Sunday, October 2, 2011

STRAIT IS THE GATE

the in/out door



Throughout my adult life I've looked to finding out who I am, following the advice of Socrates and Jesus. Both of them left us some reliably sound counsel. I have a feeling know thyself is the shortest verse in the Bible to make it the easiest to learn, a way of stressing its importance. In the church I grew up in, knowing yourself was never a consideration. Just don't doubt. Only walking the straight (the word in the Bible is strait) and narrow, attempting to appear to follow the endless list of Don'ts put forth by the Preacher. Enforced by the Judge, my mother, sentenced to be hit until I have cried enough to pay for whatever crimes committed that day, by the male authority figure in the house. I knew the hitting was coming, whatever I did, so I went ahead and did what I wanted to do, thinking I'll get hit anyway. No big deal. At least I get to do what I want to do. I don't think walking the straight line is it, like highway patrol makes somebody walk on a straight line or else. 



I can't help but see the "strait and narrow" like the entrance to a harbor where the water is calm, inner peace. An entrance to a harbor is most often narrow, one ship at a time, one soul in human form at a time. From this and scriptures with similar meaning I've found in texts from other religions, it tells me to go my own way, in medieval Christian terms, my pilgrim way. In the same vein I've fantasized my place on the mountain a parallel of Han Shan's Cold Mountain mountain experience, though different place, time, spiritual experience. I'm half a hermit. Still, I have a great deal of need to connect with other people. Selma's coffee shop takes care of that social need now. There, I can have encounters with people I know, even meaningful conversations, by which I do not mean soap opera aint-it-awful kind of talk. Just talking about varieties of possible subjects is enjoyable. It's a place where everyone is comfortable that you're not being judged, no serious judging going on. Selma's spirit doesn't allow judging as a way of talking. One day I said something riotously judgmental and felt like the puppy the peed on the floor the 10th time. Selma thought nothing of it, but I thought plenty of it when I heard myself. 

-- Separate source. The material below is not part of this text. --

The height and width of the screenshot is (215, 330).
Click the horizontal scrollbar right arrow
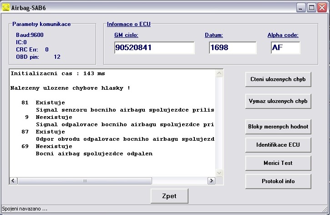[211, 181]
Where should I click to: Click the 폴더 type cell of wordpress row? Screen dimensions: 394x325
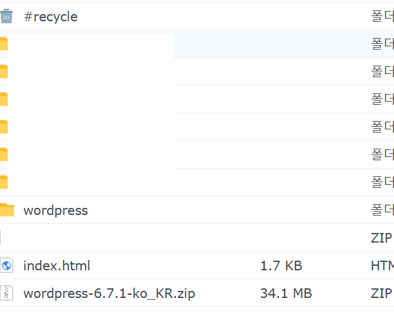click(382, 210)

It seems like on my spiritual path, it's not about emphasis on punishment. I came up in Christendom that has a major emphasis on punishment. I don't believe that came from God. Of course, I know there is God's instruction in the Bible to kill em all, but the God I know doesn't even think about punishment. We punish ourselves so much, we make God's role our comforter for all the suffering we create for ourselves when we get carried away with self-punishment. The wheel of karma. That's this world stuff, the world of duality. God is beyond duality. Something I've found interesting is every time that I can think of I've asked for something I need in prayer, the answer comes through a believer. That blows my mind. It tells me God really is consciousness. In Neolithic times there was no question of whether or not there is God; there was only God.

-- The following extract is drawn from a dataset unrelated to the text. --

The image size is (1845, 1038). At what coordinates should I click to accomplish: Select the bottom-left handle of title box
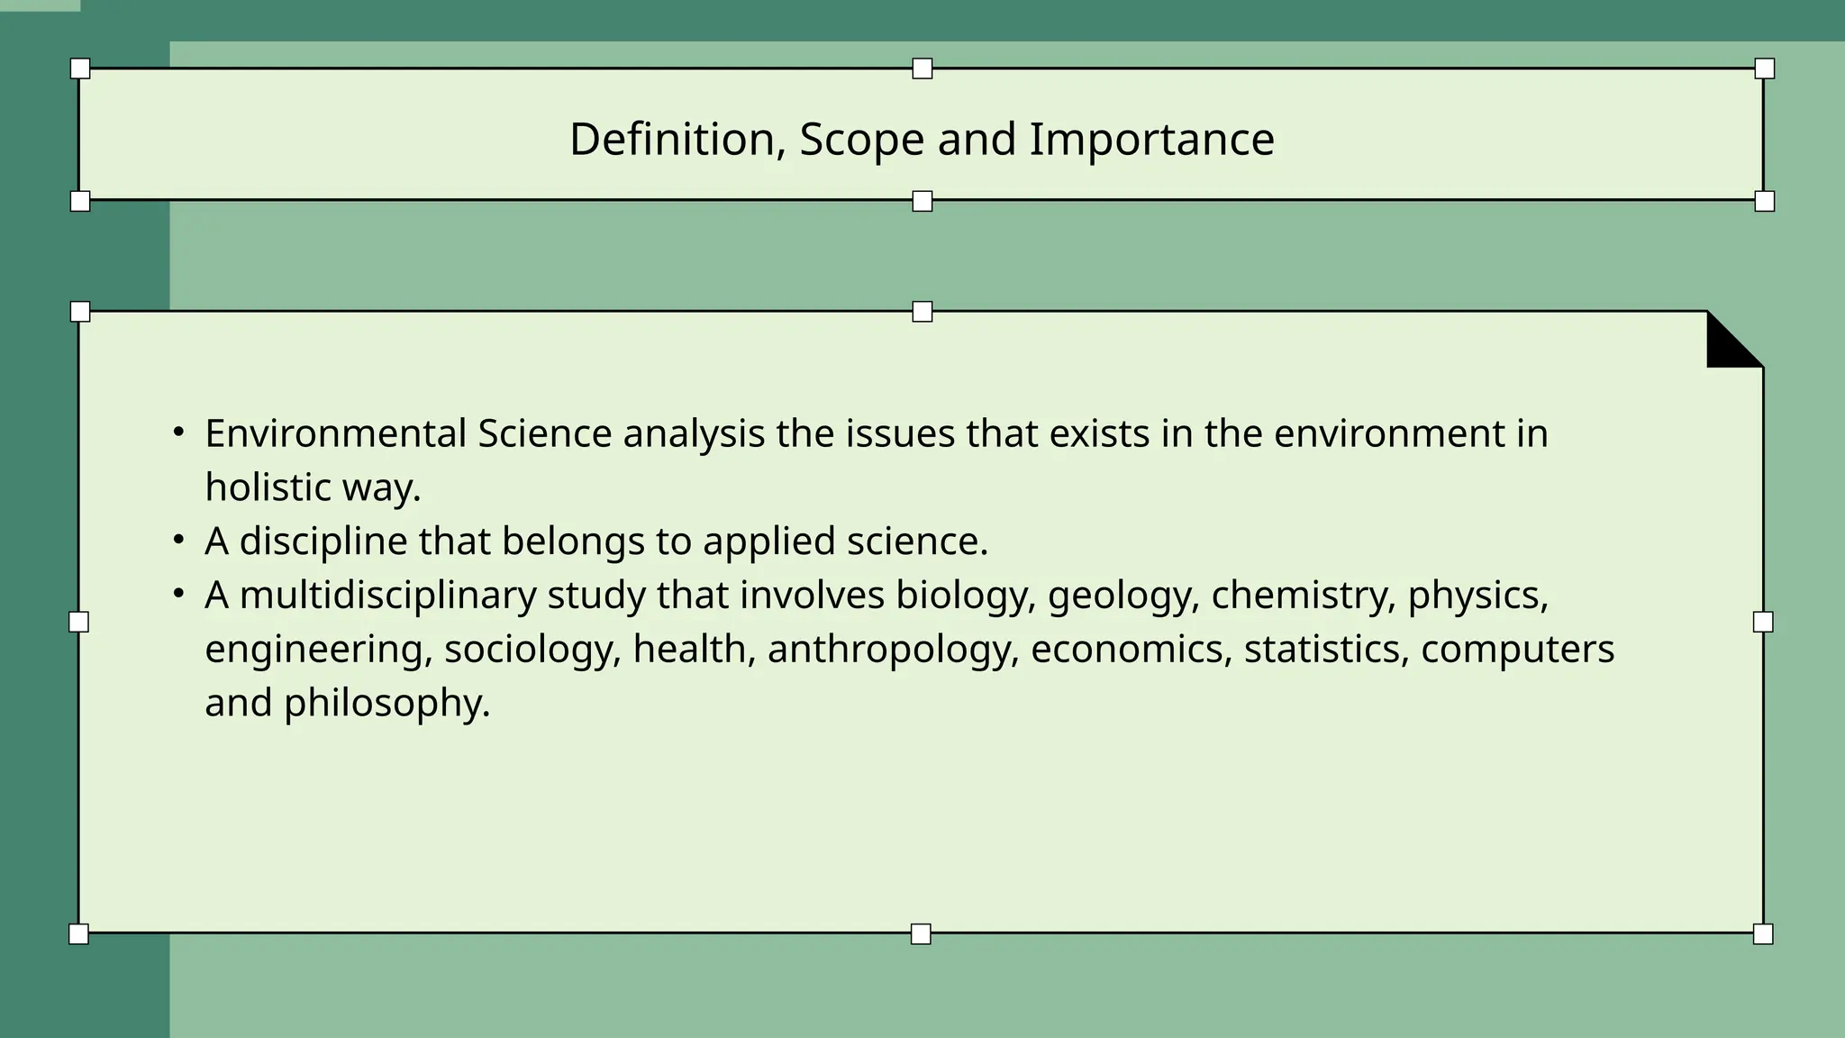pyautogui.click(x=80, y=201)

We've come a long ways from seeing our lives in the hands of God, directly. Now, it's nothing to be talking with someone and they say, "I don't believe in God." I have no issue with that. It's a totally 20th century thing to say. I am content with anyone believing in God and anyone not believing. I figure everyone is on their own spiritual path, wherever each one is along it, some aware of it, some not. I see atheism a valid place along one's path. I was convinced that way, too, until I had my experience that made it clear to me that God, indeed, is. Ok, I'm convinced; now what? Live your life. What? Is that all? Is that all? Isn't that everything? Que sera, sera, whatever will be will be--the future's not ours to see, que sera, sera. Don't worry, be happy. Awareness that I have access to the Divine, makes a wholly different approach to everyday life than before, when I didn't believe it possible. It doesn't mean I have to be a missionary and browbeat everyone around me to see the way I see. Where I'm at is where I'm at on my path. I yam what I yam, I'm Popeye the sailor man. Popeye was the same as a living man when I was little. I knew he was a cartoon, but he was himself, he was alive.